LinkedIn Easy Apply, Indeed one-click applications: any application where you're competing with hundreds of people and the employer is using the platform's tools to sort applications. Your CV is what matters here. A cover letter attached to a one-click application is rarely opened.

When to write one

Direct applications by email

If the job listing asks you to send your CV to a named person or a specific email address, write a cover letter. A named human is going to open your email. The cover letter is your first impression and your opportunity to make the case that you're worth 30 minutes of their time. This is the context where a well-written cover letter has the most impact.

Small and medium-sized employers

Smaller companies typically have less structured hiring processes. There's no competency framework, no ATS, no scoring matrix. A hiring manager reads applications and decides who to call. A cover letter that shows you've actually thought about the company: what they do, where they're trying to go, why you specifically want to work there, stands out sharply against the pile of CVs submitted with no covering note.

Roles where writing ability matters

If the job involves communication: journalism, PR, policy, marketing, consulting, research, legal work,your cover letter is itself a demonstration of whether you can write clearly and make an argument. Submitting a poor cover letter for a research role signals that you can't write. Submitting nothing signals that you didn't think the role was worth the effort.
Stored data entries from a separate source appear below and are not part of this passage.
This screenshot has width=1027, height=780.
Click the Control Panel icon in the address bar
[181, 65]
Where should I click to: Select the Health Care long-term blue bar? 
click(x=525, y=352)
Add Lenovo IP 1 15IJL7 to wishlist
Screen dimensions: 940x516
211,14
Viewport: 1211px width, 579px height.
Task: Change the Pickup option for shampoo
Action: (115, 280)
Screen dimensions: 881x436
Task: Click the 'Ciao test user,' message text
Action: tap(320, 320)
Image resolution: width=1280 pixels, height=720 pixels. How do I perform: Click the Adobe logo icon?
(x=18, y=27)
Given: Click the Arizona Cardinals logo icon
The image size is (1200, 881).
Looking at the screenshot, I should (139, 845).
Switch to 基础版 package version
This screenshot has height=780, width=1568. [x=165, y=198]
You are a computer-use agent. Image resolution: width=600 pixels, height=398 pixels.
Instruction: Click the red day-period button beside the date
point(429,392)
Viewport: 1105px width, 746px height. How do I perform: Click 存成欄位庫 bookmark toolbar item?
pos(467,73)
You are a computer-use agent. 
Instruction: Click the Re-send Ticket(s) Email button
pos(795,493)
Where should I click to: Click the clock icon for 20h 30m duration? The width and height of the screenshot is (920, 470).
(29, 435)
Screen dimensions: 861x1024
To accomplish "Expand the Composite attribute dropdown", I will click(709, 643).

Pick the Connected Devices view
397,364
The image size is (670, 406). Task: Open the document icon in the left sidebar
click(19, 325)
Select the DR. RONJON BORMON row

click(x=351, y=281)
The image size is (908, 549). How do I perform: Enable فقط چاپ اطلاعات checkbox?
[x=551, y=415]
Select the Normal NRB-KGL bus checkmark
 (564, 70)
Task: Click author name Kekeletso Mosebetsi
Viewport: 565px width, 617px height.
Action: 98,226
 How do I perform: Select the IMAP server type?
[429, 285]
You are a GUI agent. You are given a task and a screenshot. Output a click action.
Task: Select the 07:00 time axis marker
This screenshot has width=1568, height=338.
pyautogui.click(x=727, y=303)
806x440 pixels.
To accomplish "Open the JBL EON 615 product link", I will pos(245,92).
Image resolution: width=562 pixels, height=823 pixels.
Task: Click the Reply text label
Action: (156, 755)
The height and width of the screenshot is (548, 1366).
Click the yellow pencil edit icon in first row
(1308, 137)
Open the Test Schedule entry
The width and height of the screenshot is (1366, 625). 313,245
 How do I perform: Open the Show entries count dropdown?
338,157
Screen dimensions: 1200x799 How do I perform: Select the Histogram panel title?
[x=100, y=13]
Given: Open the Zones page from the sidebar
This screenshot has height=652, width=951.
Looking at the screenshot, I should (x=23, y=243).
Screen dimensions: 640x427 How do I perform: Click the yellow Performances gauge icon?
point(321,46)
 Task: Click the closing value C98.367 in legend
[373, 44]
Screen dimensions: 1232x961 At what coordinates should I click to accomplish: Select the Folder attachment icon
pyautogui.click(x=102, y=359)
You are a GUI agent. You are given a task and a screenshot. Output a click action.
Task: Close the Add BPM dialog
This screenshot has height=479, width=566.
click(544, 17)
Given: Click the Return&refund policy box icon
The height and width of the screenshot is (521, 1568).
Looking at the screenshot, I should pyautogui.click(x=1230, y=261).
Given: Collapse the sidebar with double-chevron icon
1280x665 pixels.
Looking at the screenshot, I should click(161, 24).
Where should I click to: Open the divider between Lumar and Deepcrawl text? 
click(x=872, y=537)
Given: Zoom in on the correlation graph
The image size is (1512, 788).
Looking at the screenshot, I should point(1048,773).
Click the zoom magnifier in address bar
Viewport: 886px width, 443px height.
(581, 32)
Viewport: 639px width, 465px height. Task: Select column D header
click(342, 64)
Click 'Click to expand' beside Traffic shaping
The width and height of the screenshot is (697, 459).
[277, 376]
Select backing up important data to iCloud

Career changes or non-traditional backgrounds

If your CV doesn't obviously speak for itself ( because you're changing field, returning from a gap, or have an unconventional path) a cover letter is your opportunity to do the work your CV can't do. Explain the logic of your trajectory. Make the connection between where you've been and where you're trying to go. Without a cover letter, a non-traditional CV is just a puzzle. With one, it's a story.

When you have something specific to say

This sounds obvious, but it's the test: do you have something to say about this specific organisation and this specific role that you couldn't say about any other employer? If yes, write the cover letter. If you're writing something generic and you know it, ask yourself whether it's worth sending at all.

What a good cover letter does

A cover letter is not a prose version of your CV. Restating your experience in paragraph form is a waste of the reader's time and yours.

A good cover letter does three things:

1. Explains why this employer, not just this type of role What is it about this specific organisation, its work, its clients, its approach, its position in the market, that has led you to apply here rather than anywhere else? This requires research.

2. Makes one or two specific connections between your background and what they need One or two things, explained properly. Why does your particular combination of experience and interest make you relevant to what they're doing?

3. Is short Three paragraphs. Four at most. A cover letter that runs to a full page is too long. A hiring manager reading twenty applications in an afternoon will read a tight, well-argued three-paragraph letter. They will skim or skip a dense page of text.

The most common version

I am writing to apply for the position of X at Y. I am a hardworking, motivated, and enthusiastic individual with a passion for Z. During my time at university I developed strong analytical and communication skills...

This letter says nothing. It could have been written by anyone applying for anything. It will be forgotten immediately.

If you've written something that looks like this, don't send it. Either rewrite it with specific, concrete content, or, if you genuinely can't think of anything specific to say about this employer, ask yourself whether you actually want this job or whether you're just applying because it exists.